# TASK DIRECTIONS
Pick out each line of the records that includes the string "display", and copy it.

Pixel coordinate grounding data:

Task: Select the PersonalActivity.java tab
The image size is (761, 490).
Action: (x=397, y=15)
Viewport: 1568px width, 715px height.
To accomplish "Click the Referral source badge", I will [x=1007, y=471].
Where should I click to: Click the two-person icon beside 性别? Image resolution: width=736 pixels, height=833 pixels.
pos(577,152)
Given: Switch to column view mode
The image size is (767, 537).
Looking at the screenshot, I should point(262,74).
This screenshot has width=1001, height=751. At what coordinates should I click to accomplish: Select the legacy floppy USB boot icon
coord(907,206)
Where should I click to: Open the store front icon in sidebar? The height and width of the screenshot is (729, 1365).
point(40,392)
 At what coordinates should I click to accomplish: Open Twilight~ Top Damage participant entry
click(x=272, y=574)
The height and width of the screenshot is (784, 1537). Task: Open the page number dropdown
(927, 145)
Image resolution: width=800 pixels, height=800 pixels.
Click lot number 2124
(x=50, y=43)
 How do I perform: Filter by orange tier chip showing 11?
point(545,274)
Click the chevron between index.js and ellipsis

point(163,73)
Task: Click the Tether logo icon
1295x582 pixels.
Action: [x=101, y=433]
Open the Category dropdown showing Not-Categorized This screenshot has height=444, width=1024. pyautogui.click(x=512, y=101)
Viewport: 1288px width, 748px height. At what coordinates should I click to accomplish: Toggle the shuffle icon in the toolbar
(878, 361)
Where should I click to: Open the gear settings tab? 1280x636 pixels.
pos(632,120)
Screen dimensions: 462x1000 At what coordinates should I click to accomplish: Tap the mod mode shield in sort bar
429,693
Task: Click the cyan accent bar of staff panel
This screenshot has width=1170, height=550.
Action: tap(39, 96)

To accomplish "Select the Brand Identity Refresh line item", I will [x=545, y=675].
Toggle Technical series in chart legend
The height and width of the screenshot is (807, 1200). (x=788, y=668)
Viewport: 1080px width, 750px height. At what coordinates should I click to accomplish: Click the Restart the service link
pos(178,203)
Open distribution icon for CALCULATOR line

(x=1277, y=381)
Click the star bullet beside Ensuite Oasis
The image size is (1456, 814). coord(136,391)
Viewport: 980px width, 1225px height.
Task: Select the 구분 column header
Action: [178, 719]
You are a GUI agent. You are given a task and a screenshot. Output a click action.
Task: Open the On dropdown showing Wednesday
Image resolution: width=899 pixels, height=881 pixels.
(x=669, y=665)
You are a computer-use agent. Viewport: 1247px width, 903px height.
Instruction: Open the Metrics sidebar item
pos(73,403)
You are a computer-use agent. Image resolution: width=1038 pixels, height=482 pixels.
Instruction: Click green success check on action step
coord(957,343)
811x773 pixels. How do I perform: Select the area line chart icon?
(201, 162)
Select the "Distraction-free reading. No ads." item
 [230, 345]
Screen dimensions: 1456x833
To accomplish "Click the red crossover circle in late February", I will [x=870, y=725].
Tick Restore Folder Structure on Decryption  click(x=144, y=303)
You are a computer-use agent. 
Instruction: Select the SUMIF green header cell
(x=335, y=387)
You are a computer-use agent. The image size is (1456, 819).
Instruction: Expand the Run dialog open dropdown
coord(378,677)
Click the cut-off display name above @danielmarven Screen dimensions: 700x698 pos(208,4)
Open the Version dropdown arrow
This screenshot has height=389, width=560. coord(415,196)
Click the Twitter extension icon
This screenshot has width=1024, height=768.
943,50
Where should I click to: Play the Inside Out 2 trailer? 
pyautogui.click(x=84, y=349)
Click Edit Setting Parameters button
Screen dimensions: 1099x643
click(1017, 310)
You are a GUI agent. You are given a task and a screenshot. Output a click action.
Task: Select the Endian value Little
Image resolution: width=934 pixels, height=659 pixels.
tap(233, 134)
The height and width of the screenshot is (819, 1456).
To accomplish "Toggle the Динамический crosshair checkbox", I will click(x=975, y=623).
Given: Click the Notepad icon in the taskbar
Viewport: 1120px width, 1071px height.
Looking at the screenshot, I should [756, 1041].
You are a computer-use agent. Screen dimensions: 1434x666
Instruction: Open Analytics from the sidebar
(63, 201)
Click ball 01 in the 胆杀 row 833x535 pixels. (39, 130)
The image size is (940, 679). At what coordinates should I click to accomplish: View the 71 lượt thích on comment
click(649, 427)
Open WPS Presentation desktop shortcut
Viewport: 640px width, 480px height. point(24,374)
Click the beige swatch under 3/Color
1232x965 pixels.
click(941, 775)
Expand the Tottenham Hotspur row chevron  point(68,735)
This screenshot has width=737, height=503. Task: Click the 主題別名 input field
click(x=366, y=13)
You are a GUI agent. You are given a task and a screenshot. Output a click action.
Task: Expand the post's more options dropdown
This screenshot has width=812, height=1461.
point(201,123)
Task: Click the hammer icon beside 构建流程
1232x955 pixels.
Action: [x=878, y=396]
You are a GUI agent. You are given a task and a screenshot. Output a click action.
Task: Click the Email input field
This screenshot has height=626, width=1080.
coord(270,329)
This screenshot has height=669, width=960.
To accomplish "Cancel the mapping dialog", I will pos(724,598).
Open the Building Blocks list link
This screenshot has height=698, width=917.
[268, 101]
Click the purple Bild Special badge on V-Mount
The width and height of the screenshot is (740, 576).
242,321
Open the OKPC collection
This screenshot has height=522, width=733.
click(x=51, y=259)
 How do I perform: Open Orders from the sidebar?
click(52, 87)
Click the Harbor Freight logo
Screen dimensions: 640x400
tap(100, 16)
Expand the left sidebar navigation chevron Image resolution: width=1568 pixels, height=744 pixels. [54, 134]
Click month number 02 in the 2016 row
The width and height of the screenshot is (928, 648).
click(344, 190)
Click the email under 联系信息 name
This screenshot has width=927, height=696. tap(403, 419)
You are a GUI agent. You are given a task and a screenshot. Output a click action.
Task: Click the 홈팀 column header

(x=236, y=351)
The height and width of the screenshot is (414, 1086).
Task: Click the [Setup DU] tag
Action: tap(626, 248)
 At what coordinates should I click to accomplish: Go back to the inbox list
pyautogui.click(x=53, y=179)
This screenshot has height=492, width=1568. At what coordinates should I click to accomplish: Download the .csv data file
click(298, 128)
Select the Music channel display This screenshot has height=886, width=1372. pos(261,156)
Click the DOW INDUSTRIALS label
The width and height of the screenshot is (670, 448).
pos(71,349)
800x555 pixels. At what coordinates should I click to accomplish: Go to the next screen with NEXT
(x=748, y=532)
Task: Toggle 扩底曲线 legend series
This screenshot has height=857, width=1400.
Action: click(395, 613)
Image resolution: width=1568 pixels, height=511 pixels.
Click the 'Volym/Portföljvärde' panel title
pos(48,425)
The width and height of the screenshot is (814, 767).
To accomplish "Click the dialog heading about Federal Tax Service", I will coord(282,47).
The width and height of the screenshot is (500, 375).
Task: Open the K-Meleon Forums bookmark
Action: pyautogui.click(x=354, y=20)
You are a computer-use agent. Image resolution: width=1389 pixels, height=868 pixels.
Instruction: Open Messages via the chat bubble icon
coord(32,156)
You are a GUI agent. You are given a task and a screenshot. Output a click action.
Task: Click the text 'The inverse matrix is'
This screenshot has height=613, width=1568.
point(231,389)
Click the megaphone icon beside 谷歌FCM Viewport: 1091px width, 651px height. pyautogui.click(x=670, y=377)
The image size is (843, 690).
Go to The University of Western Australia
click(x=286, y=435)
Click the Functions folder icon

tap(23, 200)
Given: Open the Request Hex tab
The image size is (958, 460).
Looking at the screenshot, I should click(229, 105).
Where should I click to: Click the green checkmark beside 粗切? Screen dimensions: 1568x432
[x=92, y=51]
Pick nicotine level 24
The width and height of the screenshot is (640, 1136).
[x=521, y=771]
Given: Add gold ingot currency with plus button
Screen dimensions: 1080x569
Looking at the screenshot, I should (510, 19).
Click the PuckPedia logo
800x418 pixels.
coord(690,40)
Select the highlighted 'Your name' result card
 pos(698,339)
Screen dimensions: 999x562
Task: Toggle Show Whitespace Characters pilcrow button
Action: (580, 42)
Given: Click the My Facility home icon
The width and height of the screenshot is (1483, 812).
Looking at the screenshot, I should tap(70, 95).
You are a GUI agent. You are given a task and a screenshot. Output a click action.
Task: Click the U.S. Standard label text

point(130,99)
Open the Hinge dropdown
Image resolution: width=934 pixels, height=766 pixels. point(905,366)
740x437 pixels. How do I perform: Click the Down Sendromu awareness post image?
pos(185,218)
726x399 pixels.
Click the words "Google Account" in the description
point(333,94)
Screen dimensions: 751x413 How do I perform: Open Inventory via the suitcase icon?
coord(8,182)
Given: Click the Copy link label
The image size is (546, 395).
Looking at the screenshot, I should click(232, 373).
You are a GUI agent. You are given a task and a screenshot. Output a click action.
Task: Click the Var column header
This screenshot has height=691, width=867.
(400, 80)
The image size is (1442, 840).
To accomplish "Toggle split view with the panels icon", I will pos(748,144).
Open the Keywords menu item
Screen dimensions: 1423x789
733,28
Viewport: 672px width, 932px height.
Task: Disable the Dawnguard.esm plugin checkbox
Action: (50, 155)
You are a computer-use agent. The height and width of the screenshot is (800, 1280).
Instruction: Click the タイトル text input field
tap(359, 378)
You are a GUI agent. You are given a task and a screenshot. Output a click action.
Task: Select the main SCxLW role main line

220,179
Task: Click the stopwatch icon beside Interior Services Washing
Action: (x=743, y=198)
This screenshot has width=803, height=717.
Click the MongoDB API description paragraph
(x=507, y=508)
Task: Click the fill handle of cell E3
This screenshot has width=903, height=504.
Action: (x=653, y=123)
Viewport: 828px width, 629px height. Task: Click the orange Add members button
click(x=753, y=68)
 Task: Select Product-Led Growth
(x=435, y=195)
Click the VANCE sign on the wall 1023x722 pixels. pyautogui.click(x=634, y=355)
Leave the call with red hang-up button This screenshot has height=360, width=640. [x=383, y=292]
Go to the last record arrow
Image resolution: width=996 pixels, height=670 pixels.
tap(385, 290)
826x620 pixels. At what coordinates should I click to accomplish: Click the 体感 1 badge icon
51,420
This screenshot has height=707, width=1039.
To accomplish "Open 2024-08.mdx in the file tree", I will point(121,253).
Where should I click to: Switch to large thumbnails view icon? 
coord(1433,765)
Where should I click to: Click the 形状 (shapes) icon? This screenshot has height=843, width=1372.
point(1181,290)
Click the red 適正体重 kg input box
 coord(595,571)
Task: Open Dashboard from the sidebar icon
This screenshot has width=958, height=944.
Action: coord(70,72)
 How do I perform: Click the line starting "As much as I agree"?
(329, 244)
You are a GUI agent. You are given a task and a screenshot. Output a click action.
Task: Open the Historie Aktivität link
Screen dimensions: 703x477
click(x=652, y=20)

# TASK OUTPUT
Click the cut-off display name above @danielmarven Screen dimensions: 700x698 pos(208,4)
Select the Music channel display This screenshot has height=886, width=1372. pos(261,156)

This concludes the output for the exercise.